> **EXERCISE INSTRUCTIONS**
In the material below, find the line that contains "Image resolution: width=1366" and the line that contains "Open Ahb Explains", then write out exactly those two lines and everything between them.

> **DATA TO EXAMINE**
*** Block opens ***

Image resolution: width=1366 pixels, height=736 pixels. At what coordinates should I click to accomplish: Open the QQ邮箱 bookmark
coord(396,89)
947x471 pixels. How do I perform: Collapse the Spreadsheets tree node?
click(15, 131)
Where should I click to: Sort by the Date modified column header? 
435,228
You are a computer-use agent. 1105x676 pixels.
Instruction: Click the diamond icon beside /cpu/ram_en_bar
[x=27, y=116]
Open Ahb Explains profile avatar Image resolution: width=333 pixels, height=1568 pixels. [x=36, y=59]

*** Block closes ***
*** Block opens ***

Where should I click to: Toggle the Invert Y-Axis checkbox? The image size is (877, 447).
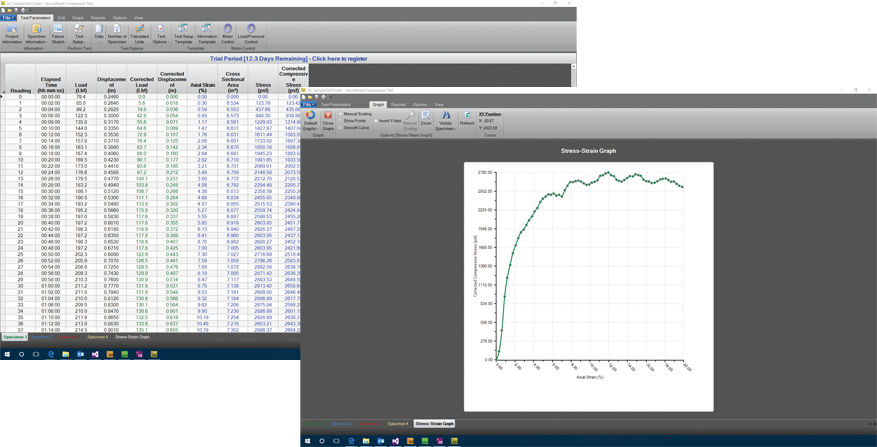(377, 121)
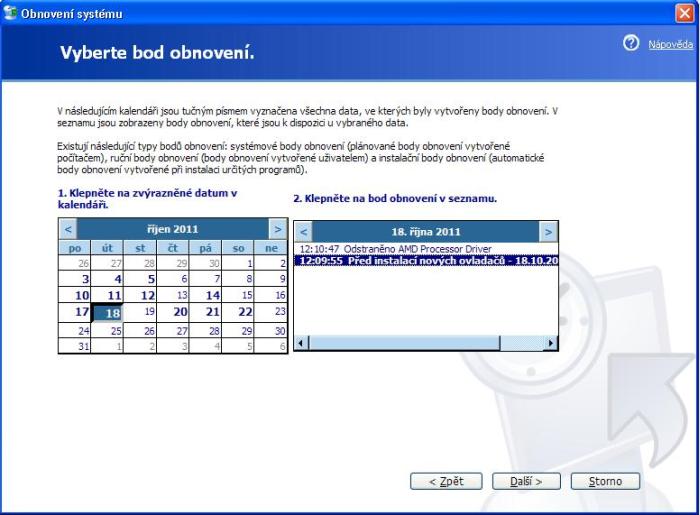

*** Block closes ***

> **ANSWER TO THE EXERCISE**
Image resolution: width=1366 pixels, height=736 pixels. At what coordinates should I click to accomplish: Open the QQ邮箱 bookmark
coord(396,89)
947x471 pixels. How do I perform: Collapse the Spreadsheets tree node?
click(15, 131)
Where should I click to: Sort by the Date modified column header? 
435,228
You are a computer-use agent. 1105x676 pixels.
Instruction: Click the diamond icon beside /cpu/ram_en_bar
[x=27, y=116]
Open Ahb Explains profile avatar Image resolution: width=333 pixels, height=1568 pixels. [x=36, y=59]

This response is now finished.